The cause of this discrepancy between CD56 positivity of the mononuclear cells in cytometry and immunohistochemistry is uncertain. Cronin [7] examined a series of cases of myeloid leukemia cutis by immunohistochemical staining and compared these findings with the flow cytometric findings in the corresponding bone marrow specimens. They noted discordance of expression of CD56 in skin lesions relative to the immunophenotype of the bone marrow, and one of the reason for this discrepancy may be related to sensitivity differences (a greater sensitivity of flow cytometry).

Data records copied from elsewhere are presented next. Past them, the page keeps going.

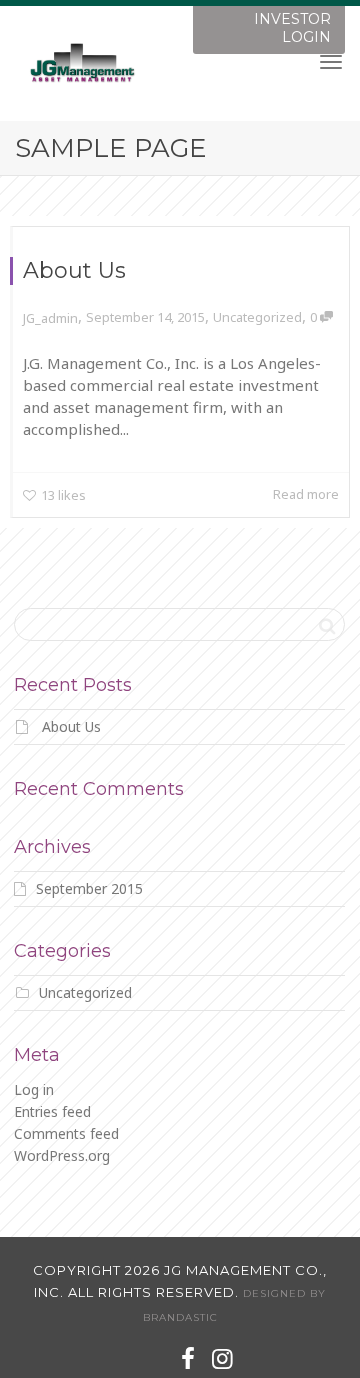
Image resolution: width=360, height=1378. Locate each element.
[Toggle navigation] (331, 62)
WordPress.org (62, 1155)
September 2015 (89, 888)
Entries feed (52, 1111)
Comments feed (66, 1133)
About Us (74, 270)
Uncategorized (257, 317)
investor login (292, 28)
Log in (34, 1089)
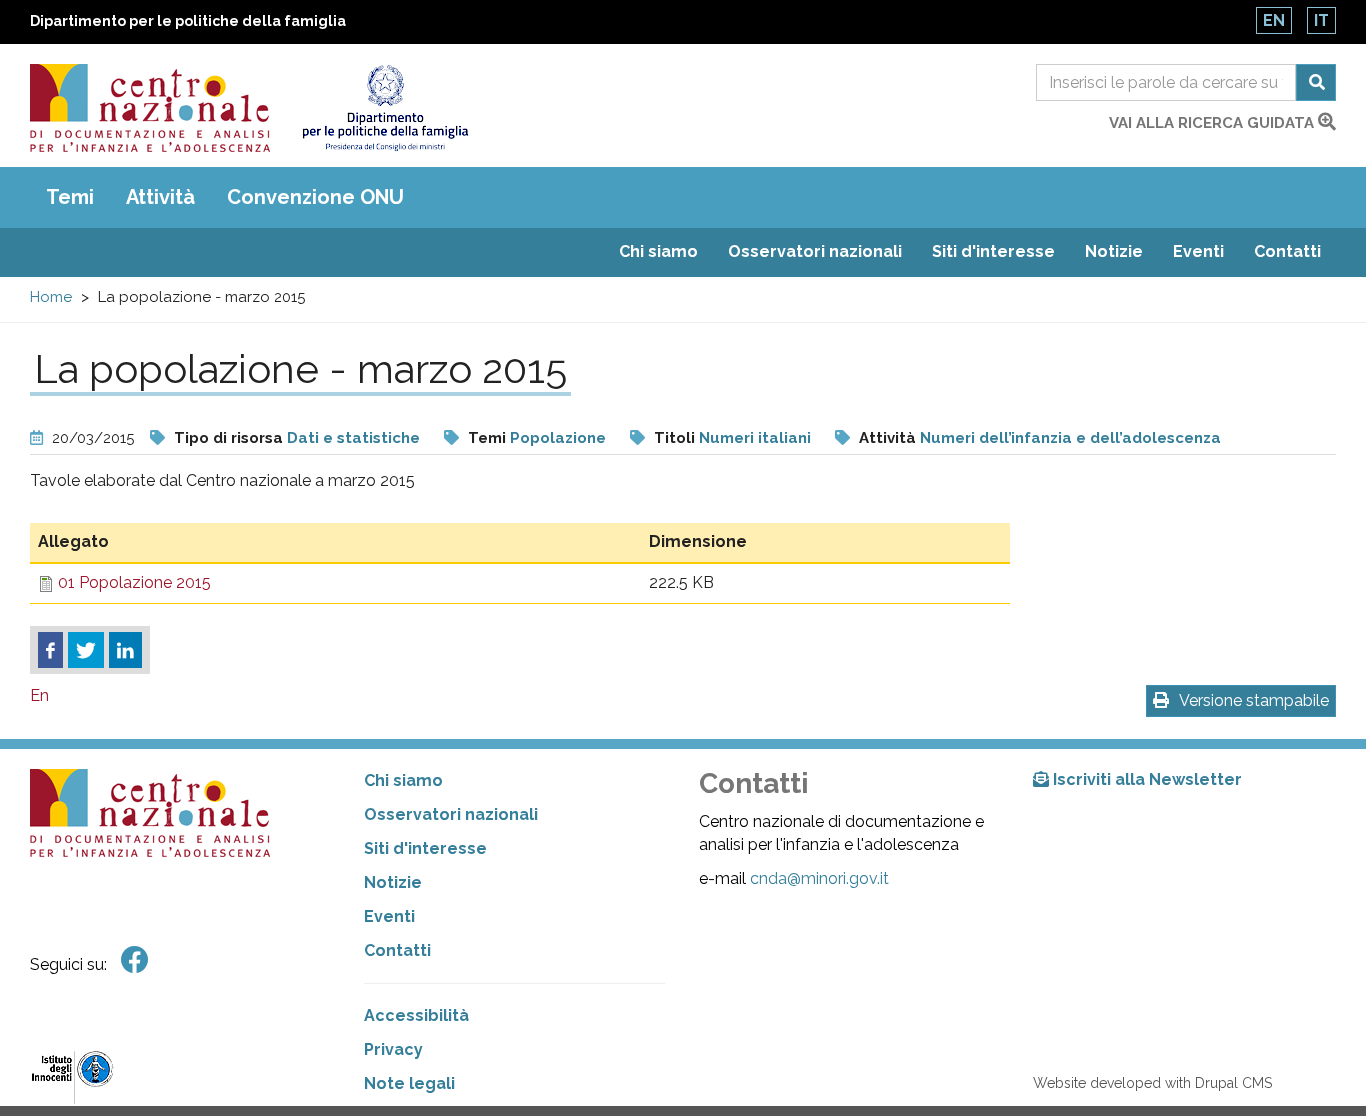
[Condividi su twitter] (86, 650)
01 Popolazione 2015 (134, 582)
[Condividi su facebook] (50, 650)
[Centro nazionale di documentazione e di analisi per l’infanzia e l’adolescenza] (150, 108)
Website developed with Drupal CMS (1152, 1083)
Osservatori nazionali (815, 251)
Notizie (1114, 251)
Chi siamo (658, 251)
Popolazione (558, 438)
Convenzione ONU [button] (315, 197)
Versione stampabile (1254, 700)
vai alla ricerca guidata (1213, 123)
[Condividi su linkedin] (125, 650)
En (1274, 20)
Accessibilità (416, 1015)
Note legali (409, 1083)
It (1321, 20)
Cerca (1316, 82)
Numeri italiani (755, 438)
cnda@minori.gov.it (819, 878)
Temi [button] (70, 197)
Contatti (1287, 251)
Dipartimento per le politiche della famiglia (188, 21)
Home (51, 297)
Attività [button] (160, 197)
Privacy (393, 1049)
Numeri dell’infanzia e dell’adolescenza (1070, 438)
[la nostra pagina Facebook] (135, 960)
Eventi (1198, 251)
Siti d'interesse (993, 251)
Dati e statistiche (353, 438)
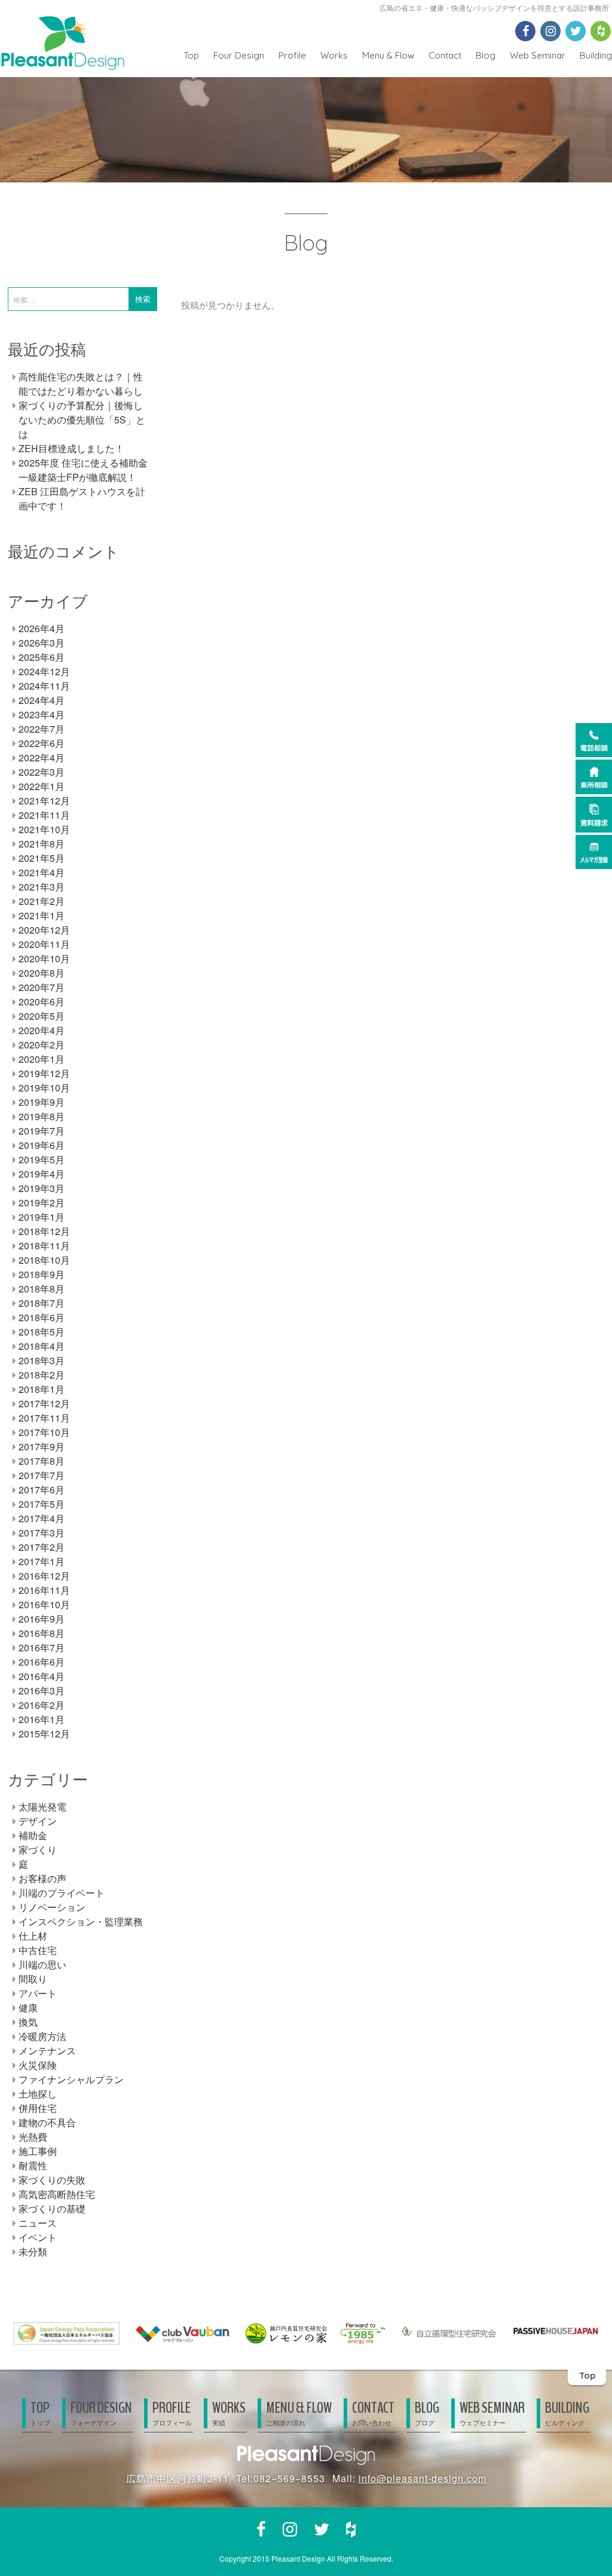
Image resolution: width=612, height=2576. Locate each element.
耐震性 (33, 2165)
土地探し (38, 2094)
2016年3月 (42, 1690)
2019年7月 (42, 1131)
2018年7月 (42, 1303)
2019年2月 (42, 1202)
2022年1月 (42, 786)
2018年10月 (44, 1260)
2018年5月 (42, 1332)
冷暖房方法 (42, 2036)
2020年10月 (44, 958)
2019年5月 (42, 1159)
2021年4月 (42, 872)
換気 (28, 2022)
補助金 (33, 1835)
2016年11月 (44, 1590)
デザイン (38, 1821)
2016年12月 (44, 1576)
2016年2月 (42, 1705)
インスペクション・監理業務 (81, 1921)
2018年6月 (42, 1317)
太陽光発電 (42, 1806)
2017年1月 (42, 1561)
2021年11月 (44, 815)
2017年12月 (44, 1403)
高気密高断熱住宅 (57, 2194)
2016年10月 (44, 1604)
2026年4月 (42, 628)
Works (334, 55)
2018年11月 (44, 1245)
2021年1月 (42, 915)
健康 (28, 2007)
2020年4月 (42, 1030)
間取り (33, 1979)
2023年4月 (42, 714)
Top (191, 55)
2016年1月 (42, 1719)
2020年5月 (42, 1016)
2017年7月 (42, 1475)
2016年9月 (42, 1619)
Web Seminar (537, 55)
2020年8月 (42, 973)
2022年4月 (42, 757)
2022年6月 (42, 743)
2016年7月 (42, 1647)
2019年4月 (42, 1174)
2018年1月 (42, 1389)
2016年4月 (42, 1676)
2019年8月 (42, 1116)
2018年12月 (44, 1231)
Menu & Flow (388, 55)
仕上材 (33, 1936)
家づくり (38, 1849)
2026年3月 (42, 643)
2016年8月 (42, 1633)
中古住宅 (38, 1950)
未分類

Human NK cells can be divided into two subsets with distinct phenotypic properties based on the cell-surface density of CD56. The CD56dim NK cell subset is more naturally cytotoxic and expresses higher levels of immunoglobulin-like NK receptors and FCγ receptor III (CD16) than the CD56bright NK cell subset. In contrast, the CD56bright subset has the capacity to produce abundant cytokines following the activation of monocytes but has low NK cytotoxicity and is CD16dim or CD16 negative [8].

It is also possible that the negative result of immunoperoxidase staining with anti-CD56 antibody was due to the cell-surface density of CD56 and the increased CD16-positive cells may be CD56dim NK cells.

These observations indicated a strong association between NK cell proliferation and glomerulonephritis. We hypothesize that cytotoxic CD56dim NK cells caused renal injury. Hotta reported that NK cells were also observed in the urine of patients with active IgA nephropathy [9]. NK cells may therefore play a crucial role in some types of glomerulonephritis.